I grew up in Flagstaff, AZ, a densely forested part of the state. In general, life in Flagstaff is fairly worry-free, aside from the ever-present threat of wildfires in the area. Being curious about what kind of wildfire data was available turned out to be fruitful for geostatistical data.
Based on what we have learned in this course so far, I believe there is quite a bit of opportunity for spatial statistical analyses that could be applied to spatial wildfire data. One of my inspirations is an intuition that I have from growing up that if a fire were to start in a certain part of the forest that it was more likely to get out of control due to accessibility. A possible topic may be to approach modeling of the size of wildfires based on proximity to accessible roads, fire stations, and the season which they happen, among other factors. Of course, this analysis could get very heavy (as I am sure it has by professionals), but there could be some novel insights that could be captured within the bounds of the class project.

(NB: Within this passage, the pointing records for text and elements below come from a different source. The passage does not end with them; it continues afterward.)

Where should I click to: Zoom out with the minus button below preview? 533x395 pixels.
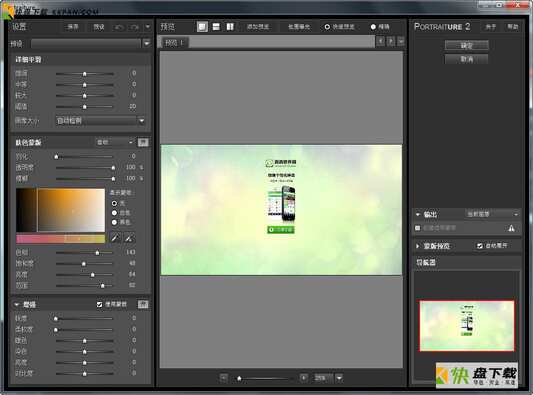[x=224, y=378]
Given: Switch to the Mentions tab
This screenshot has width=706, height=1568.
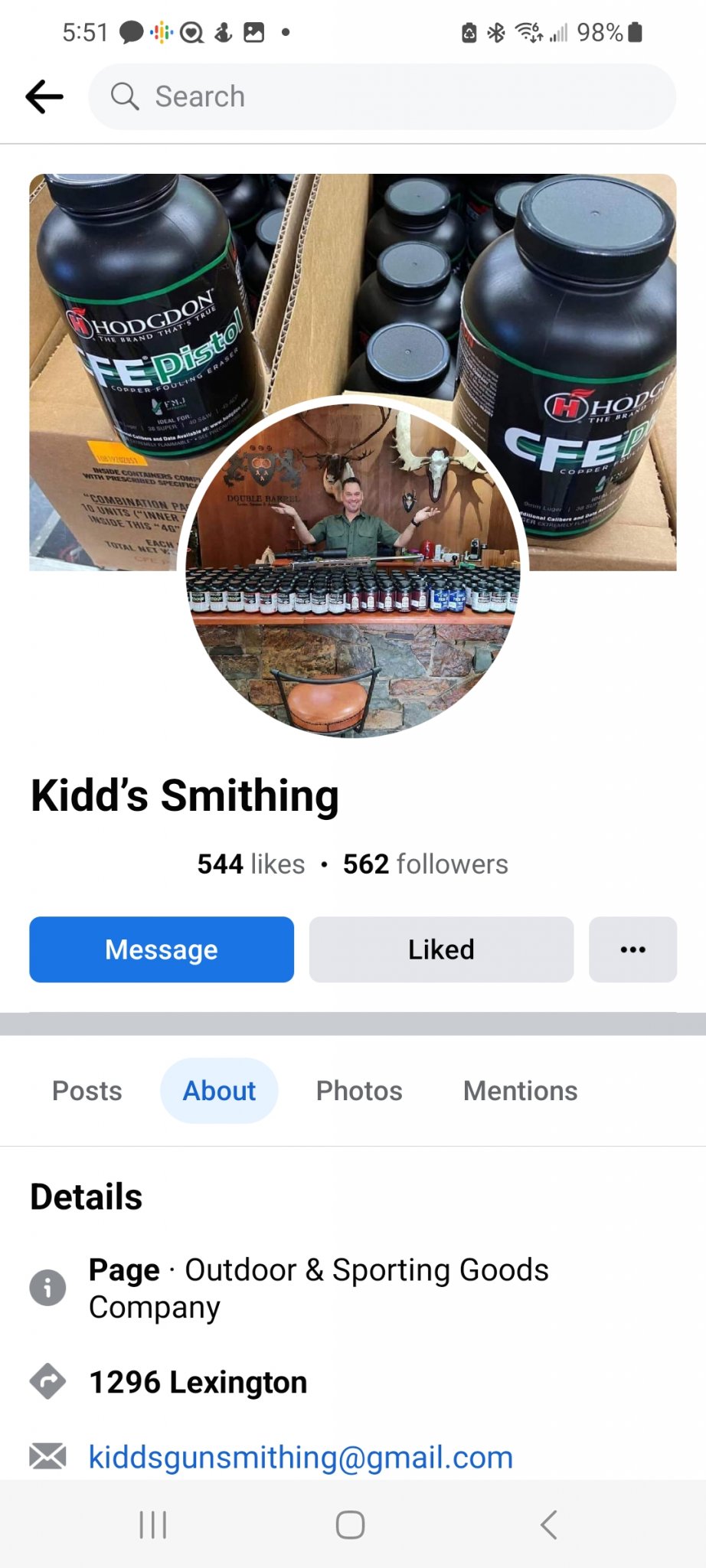Looking at the screenshot, I should (521, 1091).
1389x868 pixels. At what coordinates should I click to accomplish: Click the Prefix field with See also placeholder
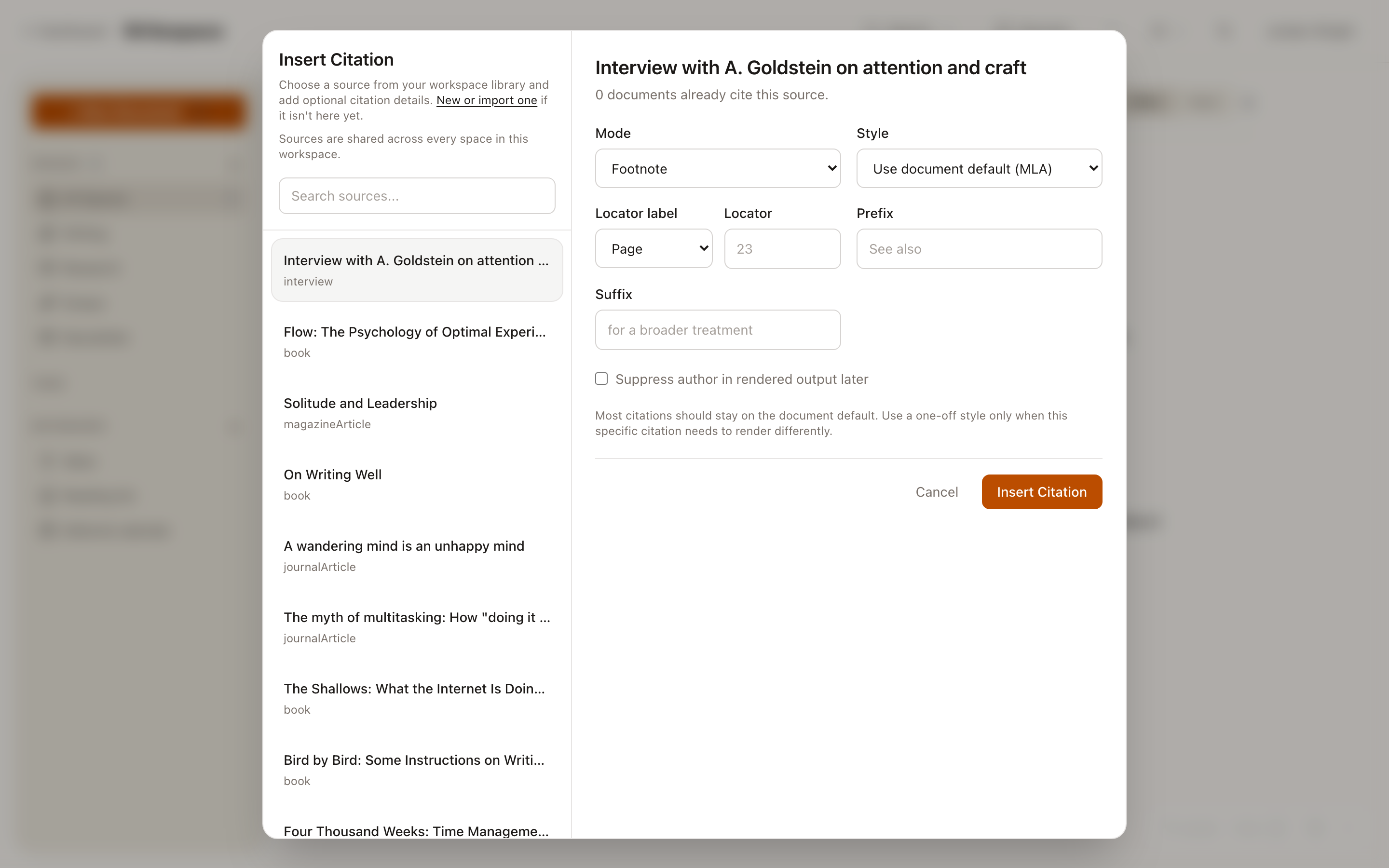(979, 248)
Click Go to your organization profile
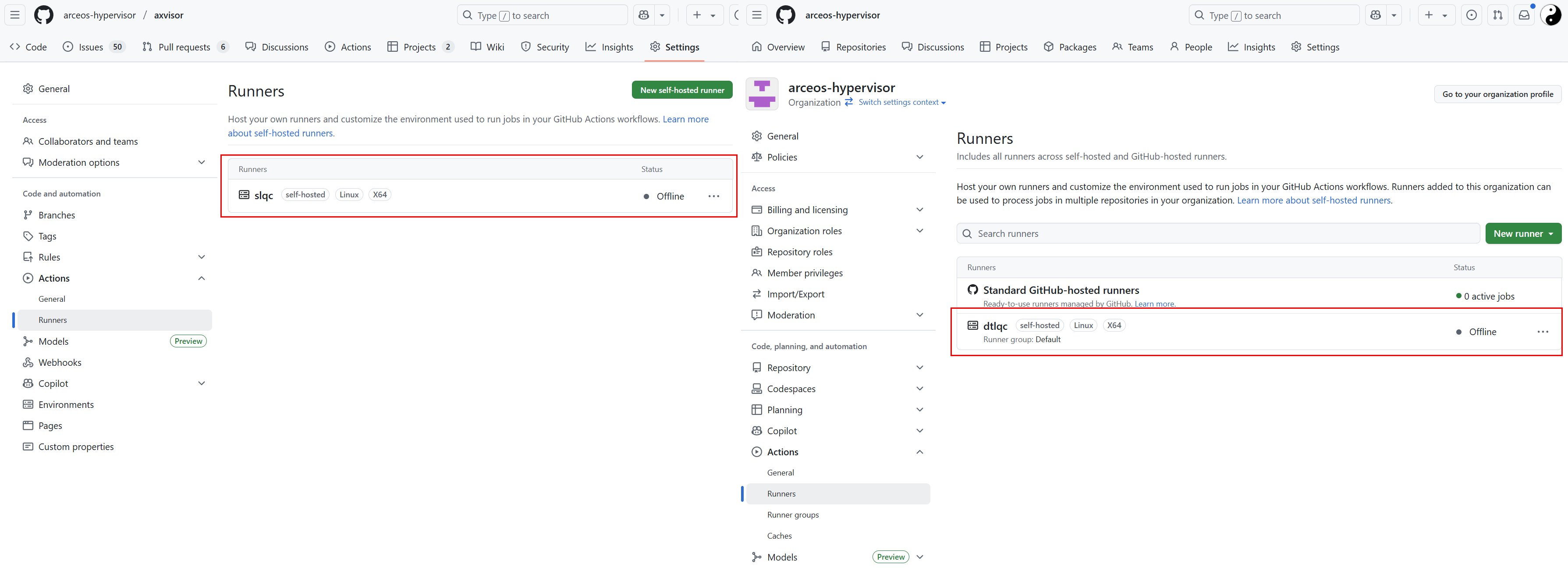 point(1497,94)
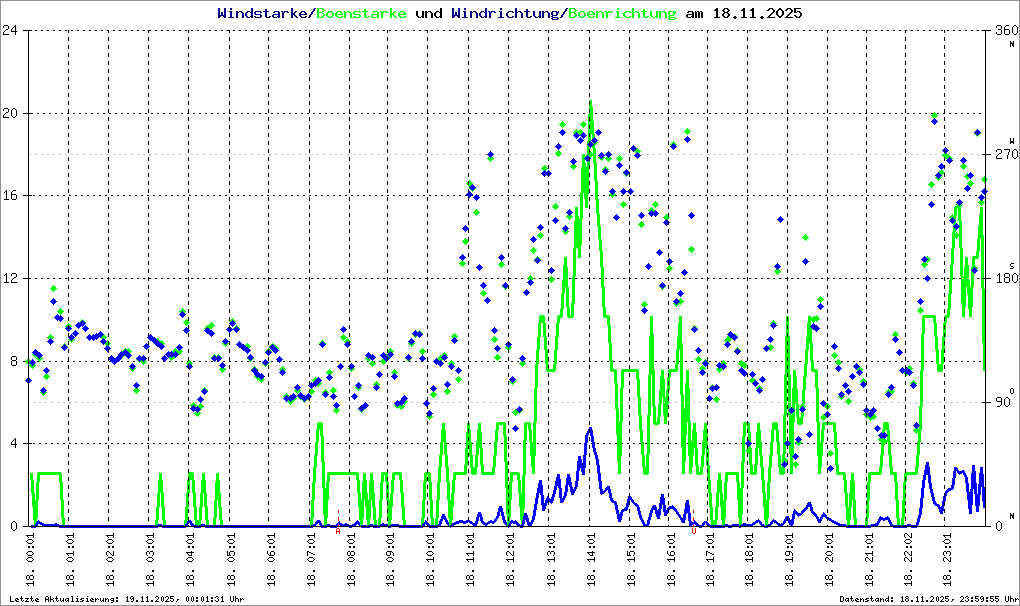Click the '12' value on the left axis

(x=10, y=278)
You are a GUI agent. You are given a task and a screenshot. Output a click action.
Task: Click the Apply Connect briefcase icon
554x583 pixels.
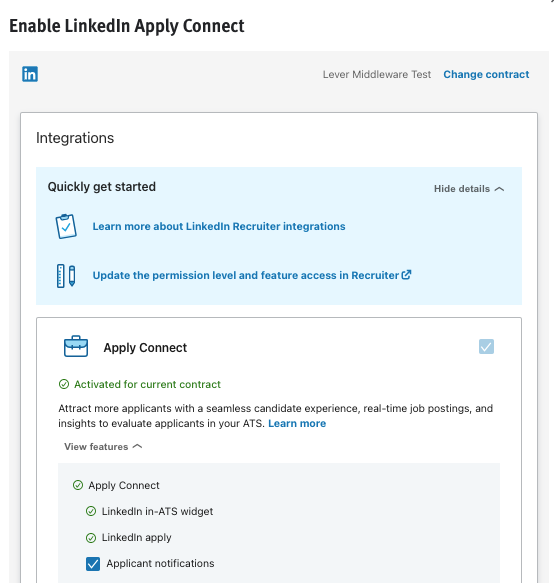click(x=76, y=347)
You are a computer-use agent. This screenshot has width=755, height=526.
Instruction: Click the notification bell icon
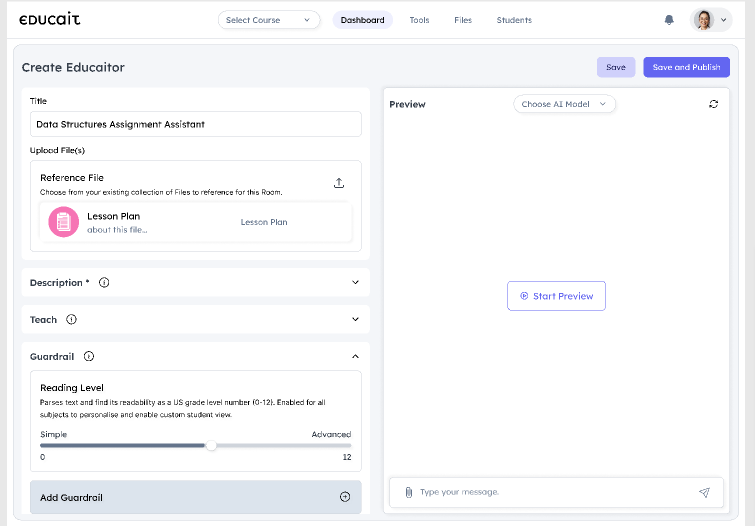669,20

I wanted to find a wildfire data set that captures the locations of where fires start spatially on earth, as well as the total acreage of the resulting fire to do the anlaysis I was generally considering.
In my search, I managed to find a Wildland Fire Incident Location data set, hosted via ArcGIS Open data, through the National Interagency Fire Center website.
This data set contains all wildfire data in the continental US reported to the IRWIN system. It contains a wealth of geostatistical data including spatial coordinates of fire origin, dates and times of incidence, total acreage of the fire, among many other factors that may be of interest.
Wildfire incidence data fits the mold of geostatistical data, and on its own can be cut in many interesting ways. But, I also believe it has potential to be combined with other data sets to approach some questions that I have some intuition about.
For the exploration I also used the rFIA package (thanks
for the inspiration, Dani!) to capture abundance data that may be useful
for the project. Additionally, data like roads may help to analyze how
certain fires end up getting out of control/becoming large.
In general, this is a data set that I think leaves the door open for lots of different questions and analyses.
In this section, I put together some visualizations that were interesting to me and to serve as proof-of-concept for combining some data.
library(dplyr)
library(readr)
library(tigris)
library(sf)
library(rFIA)
library(openmeteo)
library(gganimate)
library(ggplot2)
library(mapview)
library(tidyverse)
library(leaflet)
library(htmltools)
# load datasets
load("./R_data/az_fia.RData")
load("./R_data/az_fia_density.RData")
load("./R_data/az_roads_cc_sf.RData")
path <- "./wildland_fire_incident_locations/WFIGS_Incident_Locations_-265102656568979733.csv"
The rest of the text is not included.